La jurisprudence est venue limiter encore plus ce mécanisme de compensation en subordonnant la compensation entre le salaire et les éventuelles sommes dues par le salarié à la condition que le salarié ait commis une faute lourde.
Cette limite a été posée dans un arrêt du 20 avril 2005 et confirmé aujourd'hui dans un arrêt du 21 octobre 2008 [Cass. soc. 21 oct. 2008, n°07-40.809, Nely c/ Sté Connex Rhodalia].
Dans ces deux arrêts, le système de la compensation a été refusé à l'employeur au motif que le salarié n'avait pas été licencié pour faute lourde.
La Cour de Cassation fait ainsi le lien entre la possibilité pour l'employeur d'opérer une compensation et le principe de la responsabilité pécuniaire du salarié en cas de faute lourde.

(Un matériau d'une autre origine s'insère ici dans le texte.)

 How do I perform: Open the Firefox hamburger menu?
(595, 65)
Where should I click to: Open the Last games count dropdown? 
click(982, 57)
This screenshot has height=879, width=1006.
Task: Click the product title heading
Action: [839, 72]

Il doit être rappelé que la faute lourde est la sanction retenue lorsqu'il y a eu intention de nuire du salarié.
En 2005, la Cour de Cassation avait considéré que l'employeur ne pouvait pas, en dehors d'une faute lourde, retenir sur le salaire de son salarié le coût du renouvellement d'un badge détérioré.
Dans l'arrêt du 21 octobre 2008, il a été refusé à l'employeur d'opérer une compensation entre le salaire d'un conducteur receveur et deux mois de recettes que le salarié n'avait pas restitué à son employeur malgré plusieurs avertissements.
Le salarié avait d'ailleurs été licencié pour faute grave pour ce même motif.
Selon la Cour, la faute grave ne permet pas à l'employeur d'opérer une compensation.
Il est étonnant de constater que, ce faisant, la Cour ne vérifie même pas si les conditions de l'article L 3251-2 précité sont remplies.
En effet, dans son attendu, la Cour de Cassation ne vise que l'article L 3251-1 du code du travail qui interdit le système de compensation.
Dans ces conditions, on peut légitimement s'interroger sur la possibilité de pratiquer la compensation salariale dans les limites autorisées par l'article L 3251-2 du code du travail.